At the same time, you don't have to be a REST guru to understand and use the University API. Most of the concepts are intuitive and easily understood. You may wish to get started with the tutorial and refer to other additional information on REST as needed. The tutorial does provide links to some useful reference information that you may wish to explore.

So, let's get started.

A RESTful API is based on the HTTP protocol and is built around the concept of resources. The URL describes a resource or a collection (set) of resources. For example, "https://host-name/cars" describes a collection of cars. If you were to invoke an HTTP GET method against this URL, you might expect to receive a collection of cars in a JSON array. Each car in the array represents an item in the collection. A URL of "https://host-name/cars/{vin}" would describe a specific car. If you were to invoke an HTTP GET method against this URL, you would expect to receive only one instance (or perhaps the empty set if the vin is not valid). Sometimes a collection is so large that it is difficult to use. It is possible to filter a collection with the query string portion of the HTTP protocol. For example, "https://host-name/cars?color=red&make=Ford" would return a JSON array that only contains red Fords.

The University API makes extensive use of the HTTP protocol. This includes HTTP methods, HTTP return codes, and HTTP headers.

For a better understanding of HTTP methods, you may wish to refer to this guide provided by W3 Schools. (Note: Pay special attention to idempotent methods. The goal of the University API is for all methods to be idempotent.)

The following table describes how the University API utilizes HTTP methods.





Returns the set of http_methods allowed for the URL that addresses a collection.

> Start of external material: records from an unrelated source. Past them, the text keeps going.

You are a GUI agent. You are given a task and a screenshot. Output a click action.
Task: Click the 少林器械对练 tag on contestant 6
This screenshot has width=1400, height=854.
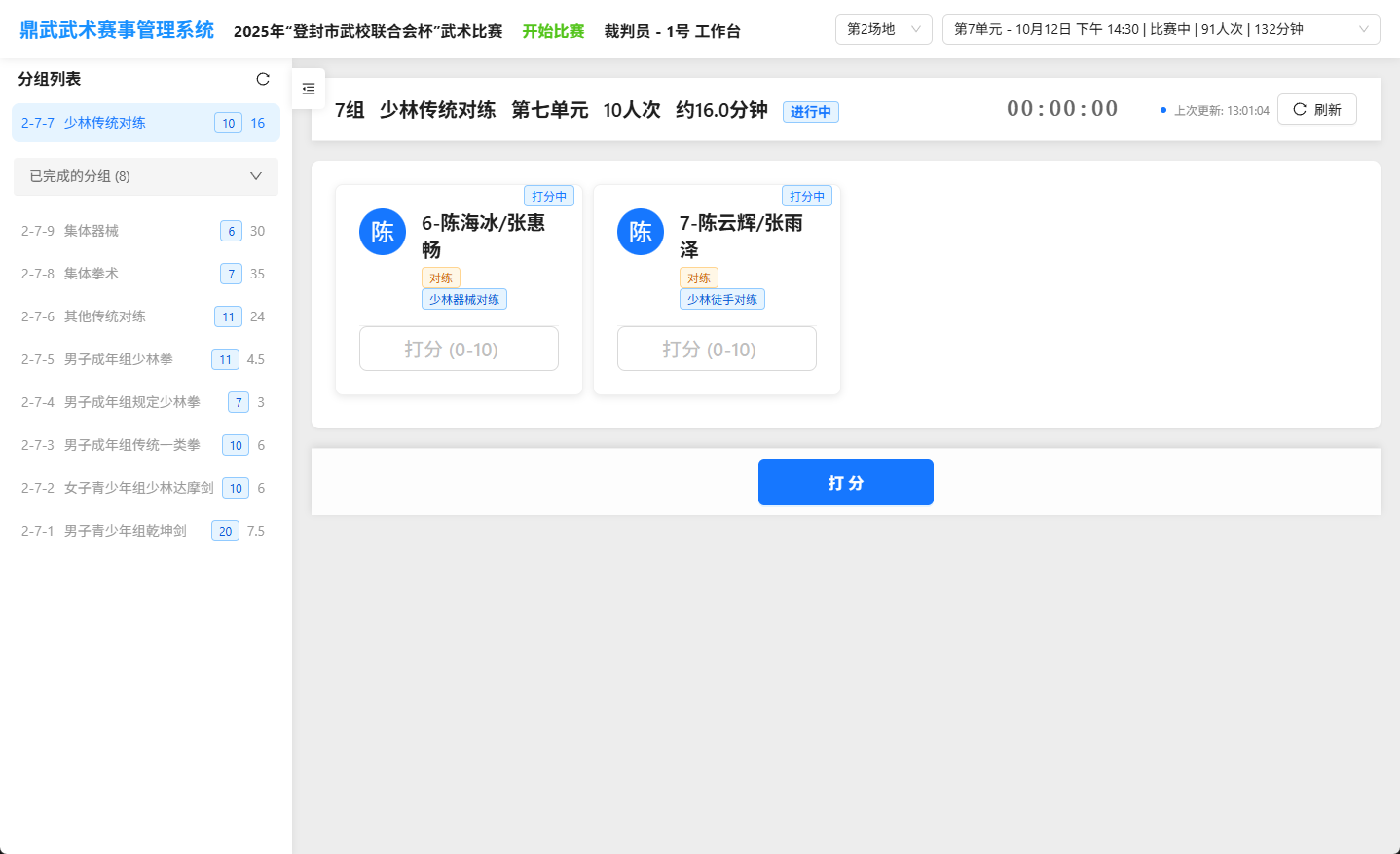(463, 299)
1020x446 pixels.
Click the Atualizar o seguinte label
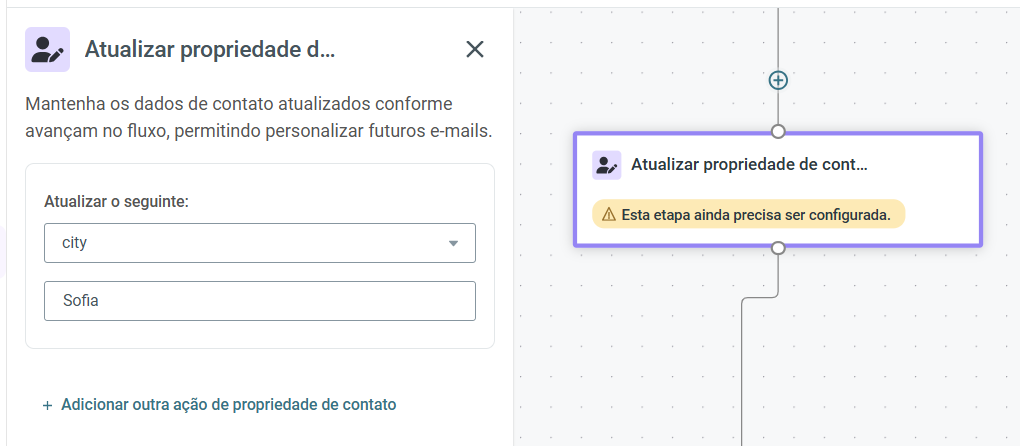(x=116, y=202)
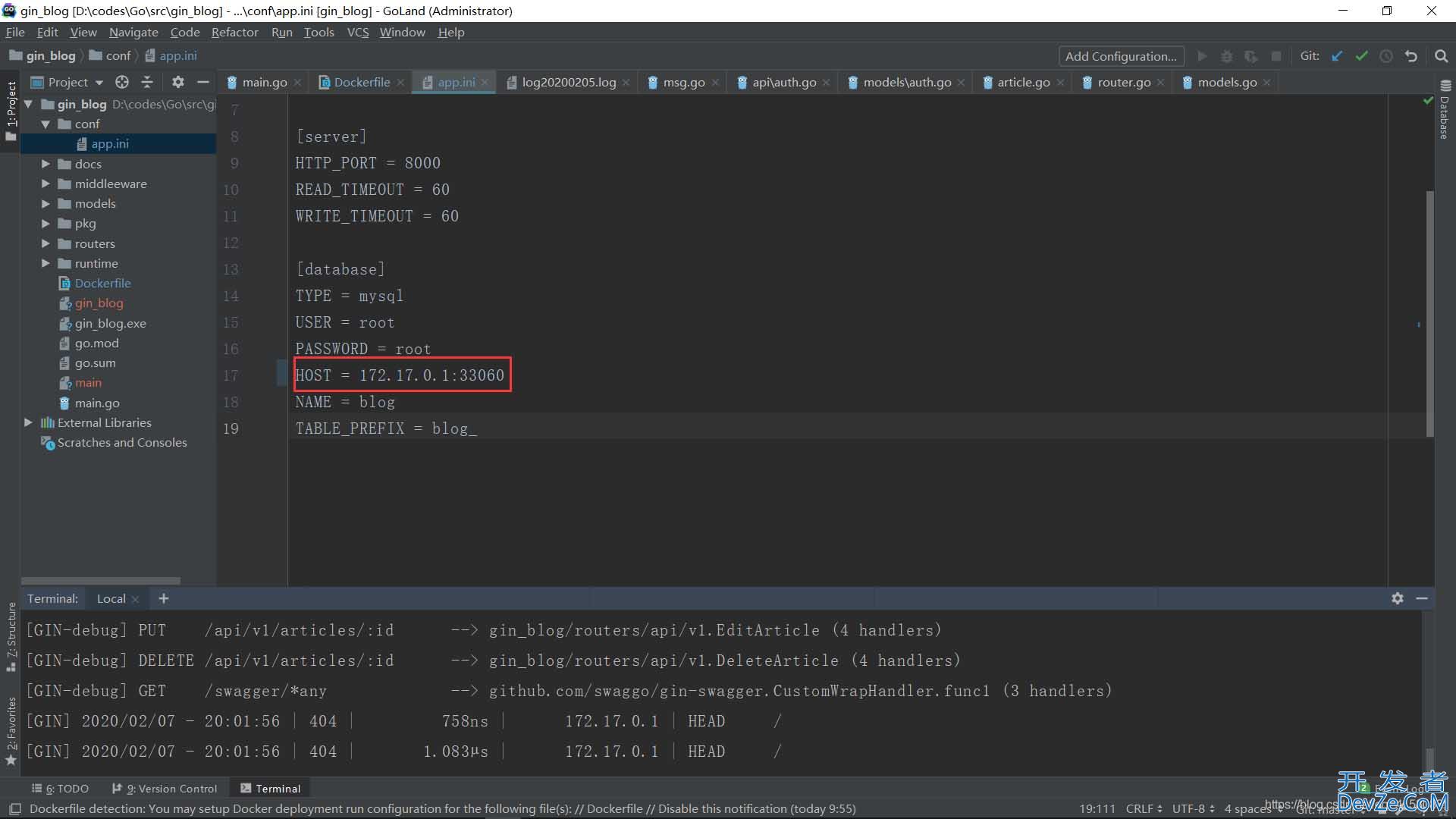
Task: Click the Run configuration Add Configuration button
Action: (1121, 55)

According to HTTP protocol the answer is returned in an HTTP header with a key name of "Allow". For example, if a URL allows the GET and POST methods the HTTP header would contain "Allow: GET,POST,OPTIONS". The University API also returns a JSON array in the body that answers the question. The JSON would look like this:

    "supported_methods": [


Returns a collection in a JSON array in the body of the response.

Sometimes, a combination of query string filters or URL segments may return only one (or even zero) items. That's OK. Even the empty set is a valid set. In the University API, we have elected to always return a JSON array structure even when there is only one or zero items returned. This allows the developer to code for a predictable JSON data structure. We don't change the contract of the return body based on the number of items selected.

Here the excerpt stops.